Samia: Honey review – blackly comic indie-rock confessionals | Music

The artwork for Honey

On her second album of raw, deliciously sad indie-rock, Nashville-based Samia constantly flits between blackly comic confessionals and excruciating bloodletting. Opener Kill Her Freak Out, underpinned by a funereal organ sigh, imagines her killing an ex’s new lover, the words delivered with a shrug of internet-speak irony. Moments later, however, she draws the listener back in: “Can I tell you something?” she sings, her voice close: “I’ve never felt so unworthy of loving.”

The artwork for Honey

It’s a trick she plays throughout; constantly zooming in and out of tales of broken relationships, toxic behaviour and addiction in ways that feel diaristic and uncomfortably relatable. The delicate Pink Balloon juxtaposes a friend’s emotional turmoil with the 26-year-old’s increasingly desperate attempts to keep things light (“I’m tryna make you laugh / Sweating like an acrobat”), while Breathing Song describes a night out turned bad (“from the bar to the ER”), before its chorus of increasingly pained “no, no, no”s acts as a much-needed universal purging.

Musically, much like her 2020 debut, The Baby, Honey skews lo-fi, positioning Samia’s versatile voice front and centre over bruised synths (Nanana), or acoustic guitar (the country-folk lilt of To Me It Was).
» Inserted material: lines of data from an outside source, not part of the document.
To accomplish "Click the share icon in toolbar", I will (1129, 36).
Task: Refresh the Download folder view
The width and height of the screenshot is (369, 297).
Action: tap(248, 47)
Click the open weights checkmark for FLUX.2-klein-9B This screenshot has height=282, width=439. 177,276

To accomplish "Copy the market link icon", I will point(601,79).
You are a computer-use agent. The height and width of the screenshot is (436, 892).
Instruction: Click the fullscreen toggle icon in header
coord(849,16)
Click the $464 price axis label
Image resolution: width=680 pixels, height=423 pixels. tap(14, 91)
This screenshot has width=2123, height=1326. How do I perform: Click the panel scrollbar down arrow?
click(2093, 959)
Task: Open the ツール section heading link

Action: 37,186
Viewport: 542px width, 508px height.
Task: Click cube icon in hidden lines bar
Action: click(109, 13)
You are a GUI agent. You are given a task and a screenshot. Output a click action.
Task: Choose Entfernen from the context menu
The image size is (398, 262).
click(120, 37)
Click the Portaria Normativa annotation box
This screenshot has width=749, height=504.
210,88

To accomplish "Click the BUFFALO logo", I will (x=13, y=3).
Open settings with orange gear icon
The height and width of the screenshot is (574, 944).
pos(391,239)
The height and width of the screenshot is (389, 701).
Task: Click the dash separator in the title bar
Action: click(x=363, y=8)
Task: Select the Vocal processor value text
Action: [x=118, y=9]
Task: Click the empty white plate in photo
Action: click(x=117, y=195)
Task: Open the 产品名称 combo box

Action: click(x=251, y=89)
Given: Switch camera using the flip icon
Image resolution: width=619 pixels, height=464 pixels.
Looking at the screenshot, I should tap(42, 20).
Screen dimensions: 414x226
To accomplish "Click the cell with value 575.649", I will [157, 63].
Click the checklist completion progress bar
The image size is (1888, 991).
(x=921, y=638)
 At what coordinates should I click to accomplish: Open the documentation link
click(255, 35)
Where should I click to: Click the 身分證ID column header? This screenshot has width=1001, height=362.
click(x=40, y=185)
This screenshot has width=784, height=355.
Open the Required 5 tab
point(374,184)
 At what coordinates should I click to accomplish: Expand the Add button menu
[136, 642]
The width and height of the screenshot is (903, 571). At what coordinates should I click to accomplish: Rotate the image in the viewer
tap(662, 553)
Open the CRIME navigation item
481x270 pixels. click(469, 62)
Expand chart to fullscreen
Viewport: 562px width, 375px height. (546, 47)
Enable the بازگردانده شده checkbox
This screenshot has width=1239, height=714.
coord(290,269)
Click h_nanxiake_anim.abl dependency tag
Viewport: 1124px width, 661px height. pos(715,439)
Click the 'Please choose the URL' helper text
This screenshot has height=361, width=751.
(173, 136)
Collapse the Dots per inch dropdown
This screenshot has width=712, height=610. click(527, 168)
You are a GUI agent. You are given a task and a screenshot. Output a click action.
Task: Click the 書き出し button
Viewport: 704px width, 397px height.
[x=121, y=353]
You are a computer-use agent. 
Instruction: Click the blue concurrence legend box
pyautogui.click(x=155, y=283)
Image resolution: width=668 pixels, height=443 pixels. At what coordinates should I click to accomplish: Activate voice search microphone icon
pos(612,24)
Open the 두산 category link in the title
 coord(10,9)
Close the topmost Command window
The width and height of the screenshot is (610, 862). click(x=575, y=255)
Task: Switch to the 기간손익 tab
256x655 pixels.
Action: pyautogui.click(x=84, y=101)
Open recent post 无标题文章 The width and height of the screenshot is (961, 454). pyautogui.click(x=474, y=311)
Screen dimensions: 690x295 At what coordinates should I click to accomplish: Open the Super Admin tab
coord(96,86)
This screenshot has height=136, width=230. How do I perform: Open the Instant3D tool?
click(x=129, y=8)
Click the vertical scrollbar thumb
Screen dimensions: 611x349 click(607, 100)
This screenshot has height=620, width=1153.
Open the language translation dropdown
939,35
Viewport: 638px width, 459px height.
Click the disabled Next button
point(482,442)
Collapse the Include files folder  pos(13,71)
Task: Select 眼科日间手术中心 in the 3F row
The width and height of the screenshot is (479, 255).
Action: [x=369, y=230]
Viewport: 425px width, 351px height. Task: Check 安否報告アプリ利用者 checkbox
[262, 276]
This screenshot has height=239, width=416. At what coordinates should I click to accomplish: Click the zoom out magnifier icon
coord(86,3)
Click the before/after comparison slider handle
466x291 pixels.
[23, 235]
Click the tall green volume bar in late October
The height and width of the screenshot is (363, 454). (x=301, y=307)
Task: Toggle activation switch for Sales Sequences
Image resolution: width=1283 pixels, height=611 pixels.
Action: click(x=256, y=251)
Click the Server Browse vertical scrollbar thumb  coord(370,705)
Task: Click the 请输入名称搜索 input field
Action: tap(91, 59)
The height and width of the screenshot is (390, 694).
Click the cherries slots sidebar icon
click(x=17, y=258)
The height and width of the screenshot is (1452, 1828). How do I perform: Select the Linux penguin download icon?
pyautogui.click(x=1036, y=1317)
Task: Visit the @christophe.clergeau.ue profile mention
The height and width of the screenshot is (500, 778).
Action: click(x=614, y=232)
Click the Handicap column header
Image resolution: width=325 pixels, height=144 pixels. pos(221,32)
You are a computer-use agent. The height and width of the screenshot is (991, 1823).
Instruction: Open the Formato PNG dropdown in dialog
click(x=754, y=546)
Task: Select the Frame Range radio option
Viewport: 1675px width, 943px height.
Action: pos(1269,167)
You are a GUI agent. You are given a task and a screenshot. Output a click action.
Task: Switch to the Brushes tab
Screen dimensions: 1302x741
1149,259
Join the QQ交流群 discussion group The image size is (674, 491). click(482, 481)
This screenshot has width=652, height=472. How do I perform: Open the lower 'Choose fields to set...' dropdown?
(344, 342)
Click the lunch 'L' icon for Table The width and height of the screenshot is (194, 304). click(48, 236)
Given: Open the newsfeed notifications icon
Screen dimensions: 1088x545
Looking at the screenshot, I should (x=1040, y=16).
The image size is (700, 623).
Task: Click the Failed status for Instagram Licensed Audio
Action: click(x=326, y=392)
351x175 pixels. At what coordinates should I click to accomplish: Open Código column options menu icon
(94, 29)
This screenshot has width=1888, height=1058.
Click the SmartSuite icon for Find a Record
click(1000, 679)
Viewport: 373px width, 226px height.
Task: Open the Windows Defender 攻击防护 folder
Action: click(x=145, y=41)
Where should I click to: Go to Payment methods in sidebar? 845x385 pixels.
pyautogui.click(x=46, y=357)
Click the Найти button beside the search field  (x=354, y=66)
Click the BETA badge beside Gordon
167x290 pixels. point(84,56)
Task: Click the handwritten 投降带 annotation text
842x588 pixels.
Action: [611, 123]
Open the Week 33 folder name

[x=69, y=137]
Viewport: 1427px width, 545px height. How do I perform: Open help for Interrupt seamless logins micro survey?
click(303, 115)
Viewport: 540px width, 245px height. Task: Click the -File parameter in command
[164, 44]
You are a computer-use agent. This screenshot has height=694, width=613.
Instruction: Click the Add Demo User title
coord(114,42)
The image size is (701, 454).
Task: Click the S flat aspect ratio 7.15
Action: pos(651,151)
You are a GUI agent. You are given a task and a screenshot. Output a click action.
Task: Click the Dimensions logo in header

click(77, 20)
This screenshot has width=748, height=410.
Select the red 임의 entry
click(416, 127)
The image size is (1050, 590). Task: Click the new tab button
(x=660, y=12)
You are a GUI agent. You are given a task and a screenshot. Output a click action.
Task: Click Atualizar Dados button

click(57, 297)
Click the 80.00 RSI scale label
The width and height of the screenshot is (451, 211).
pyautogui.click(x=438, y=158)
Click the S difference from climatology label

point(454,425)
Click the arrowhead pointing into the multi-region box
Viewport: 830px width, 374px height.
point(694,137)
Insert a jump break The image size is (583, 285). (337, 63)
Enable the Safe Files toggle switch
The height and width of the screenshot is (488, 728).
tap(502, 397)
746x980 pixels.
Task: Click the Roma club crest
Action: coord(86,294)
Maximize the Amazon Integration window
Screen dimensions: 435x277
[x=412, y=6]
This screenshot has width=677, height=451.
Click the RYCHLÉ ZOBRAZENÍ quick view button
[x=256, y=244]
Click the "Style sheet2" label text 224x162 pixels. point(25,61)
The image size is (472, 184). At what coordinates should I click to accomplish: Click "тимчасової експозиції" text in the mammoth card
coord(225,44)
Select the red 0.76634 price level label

There are flashes of expanse, however. Rostam adds a sparse drum machine and shards of mutilated guitar to the inquisitive Mad at Me, while Sea Lions blossoms from plaintive organ to a sad club throb penetrated by snatches of discombobulating voicemail messages. Playful, painful and loaded with hooks that worm their way to the surface, Honey feels ripe for bleak midwinter wallowing.

Honey is out 27 January on Grand Jury.